Personal Computers, especially those for game playing, have become powerful enough to render the surface of reality. "Rendering" is the process of mathematically converting an abstract world model into images projected onto the computer screen. It requires supercomputer capabilities, which means that those graphical processing units (GPUs) in your graphics card are really a supercomputer in every sense of the word. (Not exactly general purpose, but optimized to perform rendering operations.)
Many people assume that because the personal computer can render the surface of reality, it should also be able to do what our brains do when playing a game or just taking a walk in the park: recognize objects and react to those objects. This is not true. Image processing is a much more intractable problem than rendering. Computers still can not "see" the way we do. At best, the image processing that computers can do now can not even compare to that performed by birds. Birds can perceive the surface of reality, and even navigate in it solely based on its perception of reality. Computers still can not process a series of frames in real time and react to objects the way a bird can.

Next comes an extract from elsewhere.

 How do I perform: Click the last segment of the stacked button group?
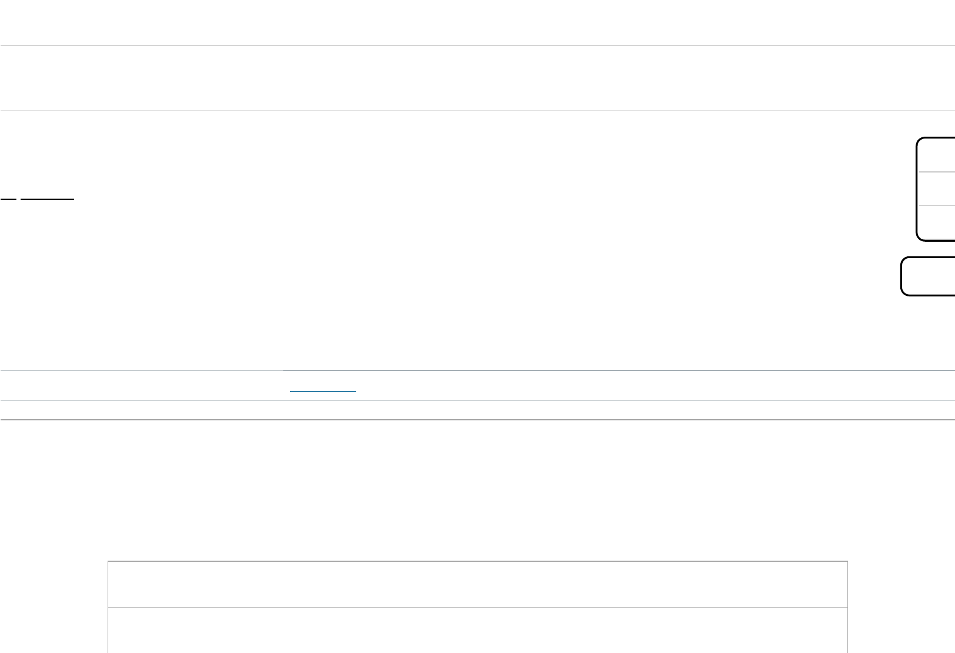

There are some webcams currently in the market that are supposed to be able to track human faces. The idea is for you to be able to move around the room while being live in the internet. The camera should track your face. Even this simple task is not easy for the computer to do, as evidenced by the face-tracking webcam I just bought: it fails to track my face even if, while being seated, I simply lean on one side and then the other.
Driving your car in a busy street is a very, very complex operation. You have to be aware of what’s going on around you, and be able to react in a split second. Computers can now drive SUVs on a mountain road (with a lot of help from GPS satellites), but still are not qualified to obtain a driver’s license.